BRIEF:
Return verbatim the run of lines that opens with the line holding "Click the student" and closes with the last line of the records.

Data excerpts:

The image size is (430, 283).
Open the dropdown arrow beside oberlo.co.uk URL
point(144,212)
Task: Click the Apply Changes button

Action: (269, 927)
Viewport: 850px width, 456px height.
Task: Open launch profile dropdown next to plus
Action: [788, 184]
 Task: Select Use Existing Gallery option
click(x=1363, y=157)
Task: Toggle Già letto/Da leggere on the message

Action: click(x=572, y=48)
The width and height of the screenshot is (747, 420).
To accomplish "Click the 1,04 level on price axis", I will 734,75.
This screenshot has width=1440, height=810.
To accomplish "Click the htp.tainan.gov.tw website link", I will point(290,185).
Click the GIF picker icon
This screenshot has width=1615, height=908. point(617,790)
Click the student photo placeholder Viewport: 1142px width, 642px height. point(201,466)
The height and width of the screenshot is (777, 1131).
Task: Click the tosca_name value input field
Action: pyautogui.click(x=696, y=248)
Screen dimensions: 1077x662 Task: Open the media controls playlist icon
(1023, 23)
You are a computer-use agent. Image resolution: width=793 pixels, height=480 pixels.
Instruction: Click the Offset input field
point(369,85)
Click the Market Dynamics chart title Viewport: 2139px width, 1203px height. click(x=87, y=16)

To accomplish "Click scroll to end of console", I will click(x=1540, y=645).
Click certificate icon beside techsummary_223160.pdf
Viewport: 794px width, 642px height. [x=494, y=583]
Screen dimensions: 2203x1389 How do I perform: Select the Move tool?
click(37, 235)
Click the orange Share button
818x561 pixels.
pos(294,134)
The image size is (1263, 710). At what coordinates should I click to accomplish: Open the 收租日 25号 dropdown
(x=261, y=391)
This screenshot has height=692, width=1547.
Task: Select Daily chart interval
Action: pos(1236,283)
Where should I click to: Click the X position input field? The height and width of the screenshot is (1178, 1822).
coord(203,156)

PROBLEM SOLUTION:
Click the student photo placeholder Viewport: 1142px width, 642px height. point(201,466)
The height and width of the screenshot is (777, 1131).
Task: Click the tosca_name value input field
Action: pyautogui.click(x=696, y=248)
Screen dimensions: 1077x662 Task: Open the media controls playlist icon
(1023, 23)
You are a computer-use agent. Image resolution: width=793 pixels, height=480 pixels.
Instruction: Click the Offset input field
point(369,85)
Click the Market Dynamics chart title Viewport: 2139px width, 1203px height. click(x=87, y=16)

To accomplish "Click scroll to end of console", I will click(x=1540, y=645).
Click certificate icon beside techsummary_223160.pdf
Viewport: 794px width, 642px height. [x=494, y=583]
Screen dimensions: 2203x1389 How do I perform: Select the Move tool?
click(37, 235)
Click the orange Share button
818x561 pixels.
pos(294,134)
The image size is (1263, 710). At what coordinates should I click to accomplish: Open the 收租日 25号 dropdown
(x=261, y=391)
This screenshot has height=692, width=1547.
Task: Select Daily chart interval
Action: pos(1236,283)
Where should I click to: Click the X position input field? The height and width of the screenshot is (1178, 1822).
coord(203,156)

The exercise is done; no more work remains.